Raising the profile of hearing loss and research (timescale 1-5 years). The UCL Ear Institute has a strong connection with Action on Hearing Loss, the leading UK charity concerned with hearing loss. Drs Gale and Dawson regularly takes part in presentations of their work to publicise the need for research on various visits to the UCL Ear Institute arranged through charities. Visitors are from a wide range of backgrounds from members of the public who suffer from hearing loss to members of government, journalists and policy making bodies eg discussion were held with the Surgeon General about the impact of hearing loss in the military. Dr Dawson has attended a ceremony at the House of Commons aimed at publicising the need for hearing research. In our experience patients affected by hearing loss have a great interest in understanding the cause of their hearing loss and increased understanding and dissemination of these processes will add to this knowledge basis. These visits also help such interested parties appreciate the need for scientific research and the use of animals in research.

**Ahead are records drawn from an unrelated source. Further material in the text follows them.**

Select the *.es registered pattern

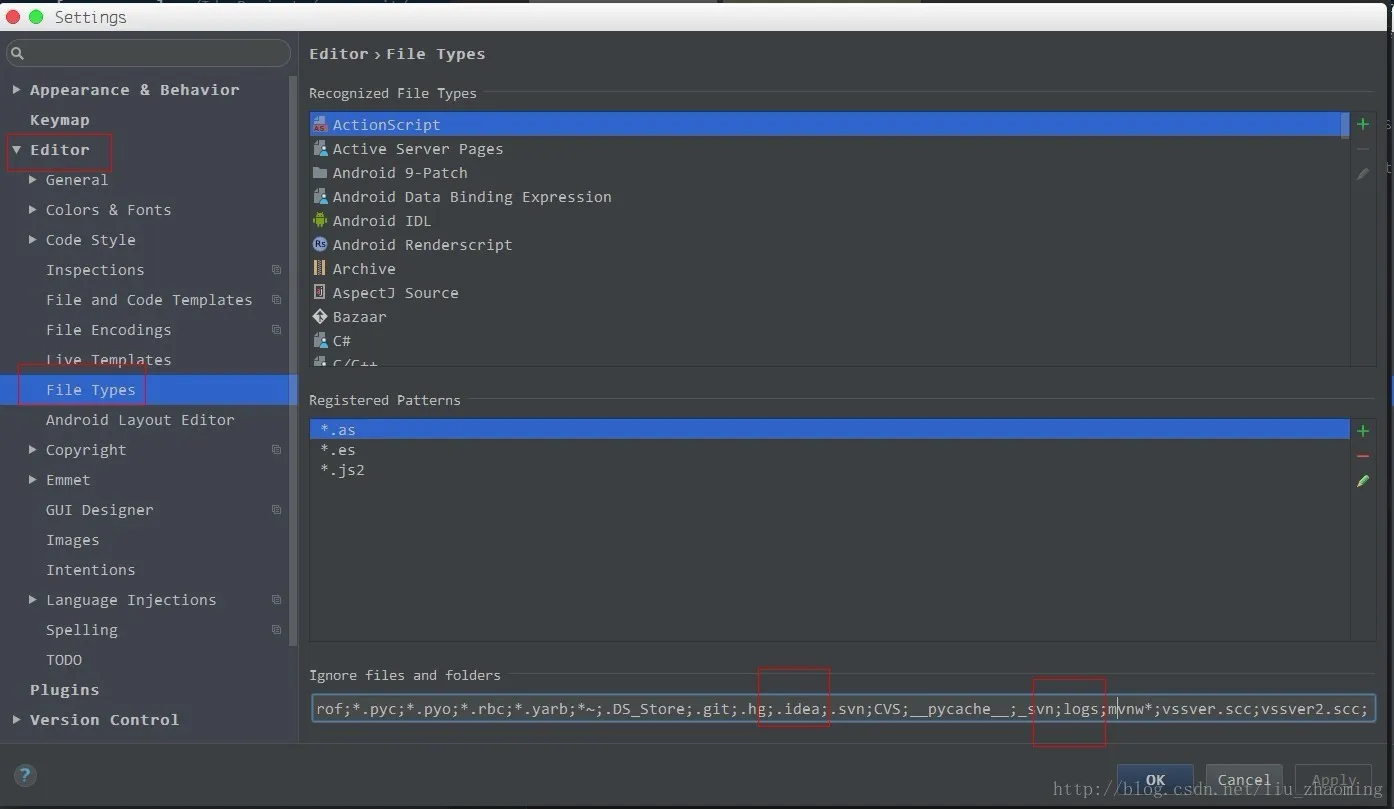pyautogui.click(x=338, y=450)
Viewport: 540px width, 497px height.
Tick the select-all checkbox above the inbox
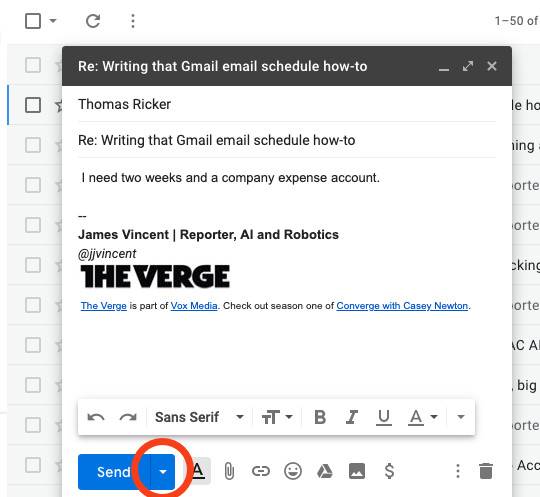point(33,21)
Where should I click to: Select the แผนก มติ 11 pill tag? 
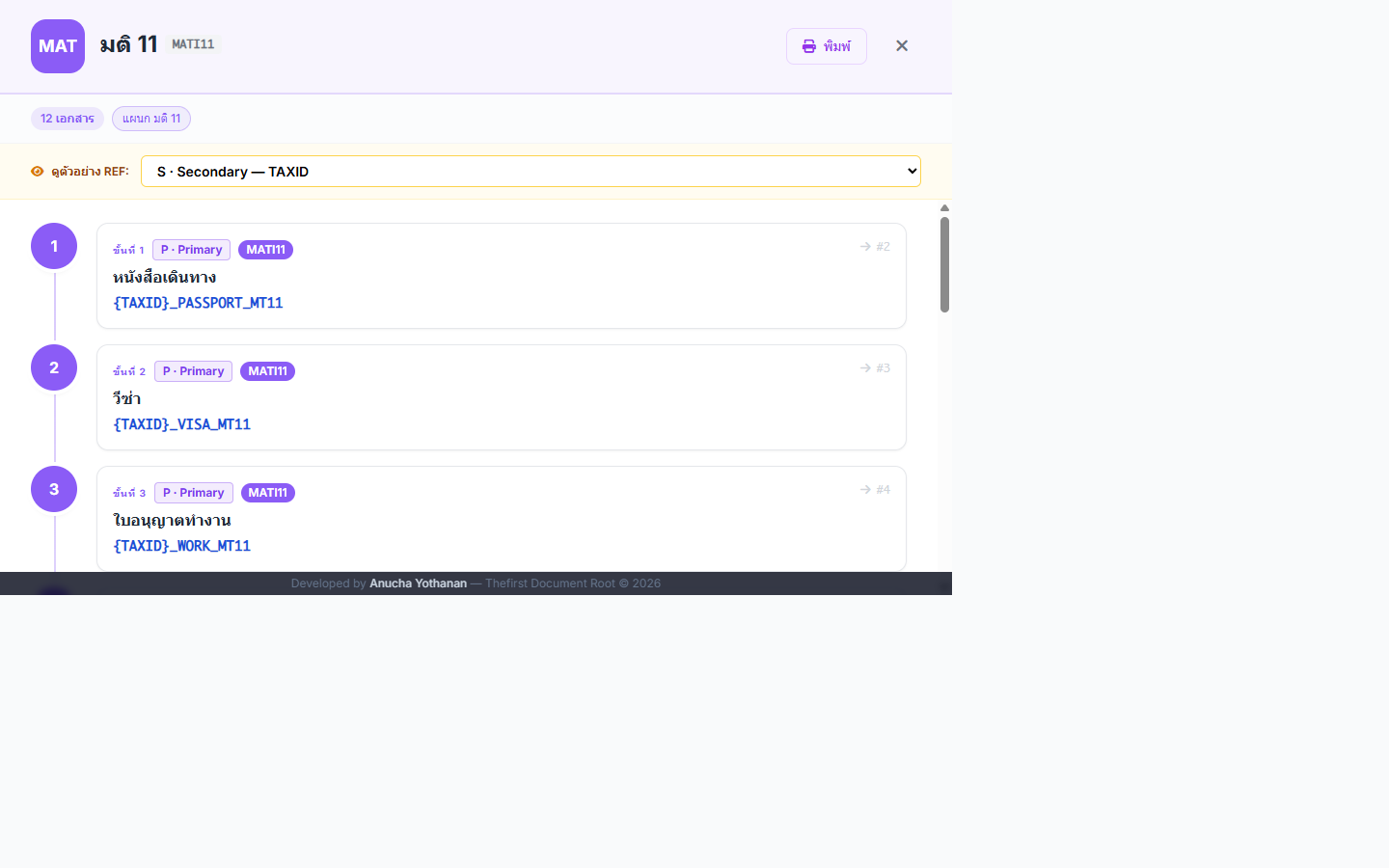151,119
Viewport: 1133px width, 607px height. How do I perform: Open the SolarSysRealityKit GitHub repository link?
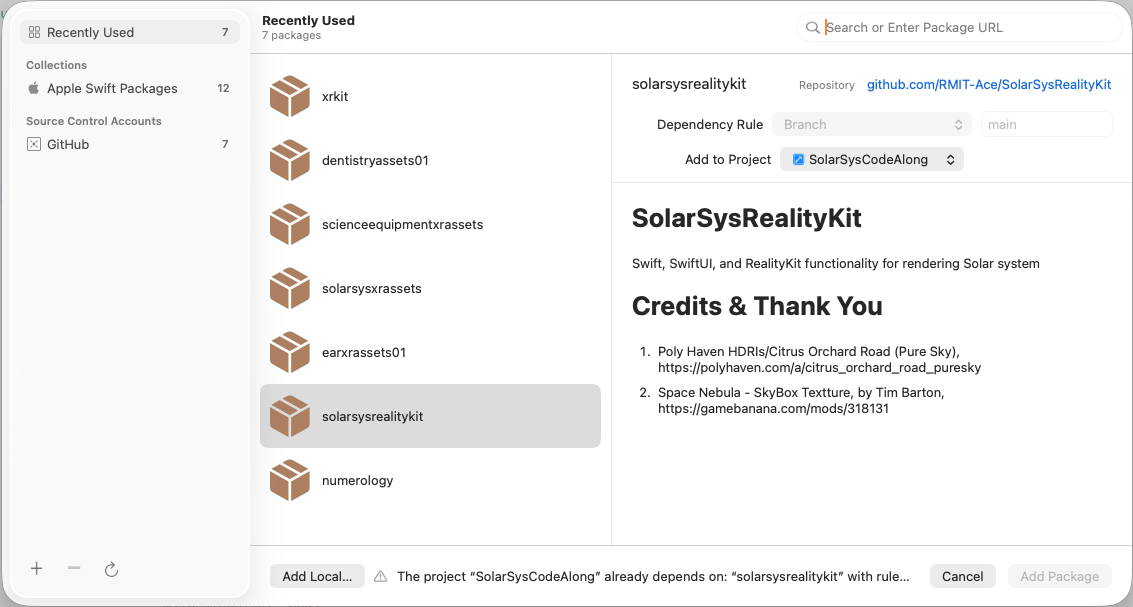pos(989,85)
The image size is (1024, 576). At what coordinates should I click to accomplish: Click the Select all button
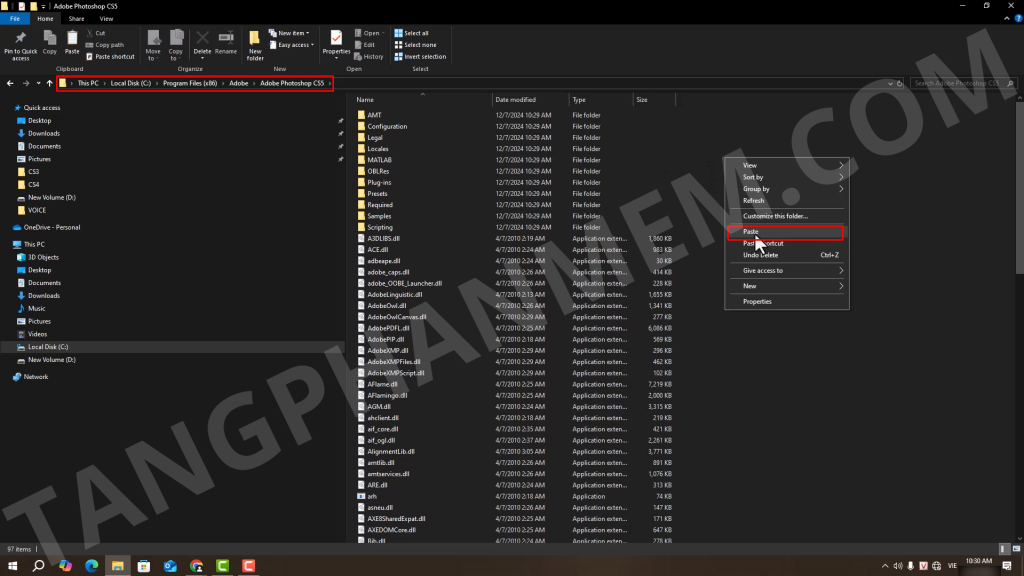point(415,33)
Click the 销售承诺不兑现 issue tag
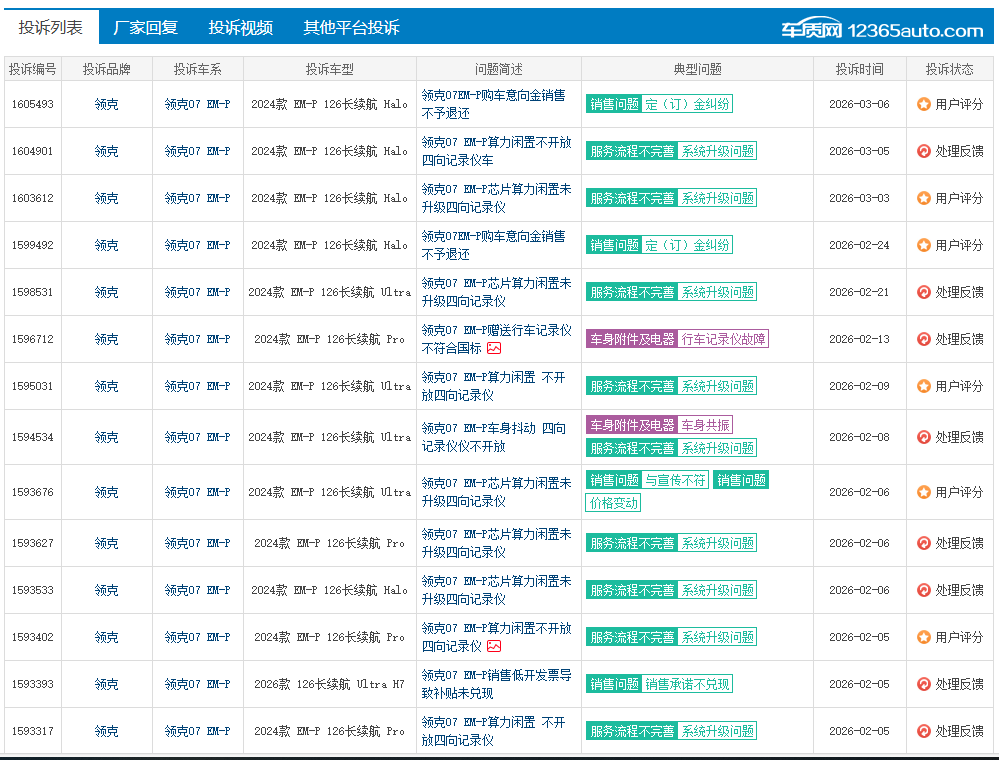The image size is (999, 760). pos(688,684)
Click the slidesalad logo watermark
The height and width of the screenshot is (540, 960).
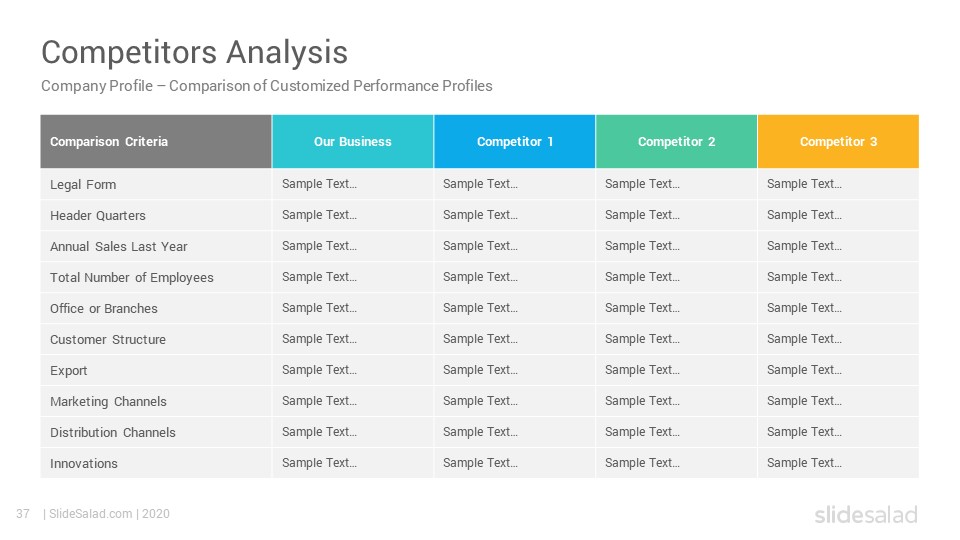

Research staff development (1-4 years). As part of this project we will also mentor and foster the career development of Dr Lisa Nolan the post-doc on this project. The specialist nature of auditory science, particularly the unique physiology of the cochlea means scientists in this field require specialist skills. The Ear Institute has an excellent track record of mentoring young scientists from early career progression to fellowships and finally to tenure and it is expected that Dr Nolan will be applying for her own funding by the end of the project. Retention of these skill sets within hearing research is a significant outcome both in terms of supporting this project and in particular in keeping one of the few auditory scientists with a profound hearing disability within hearing research.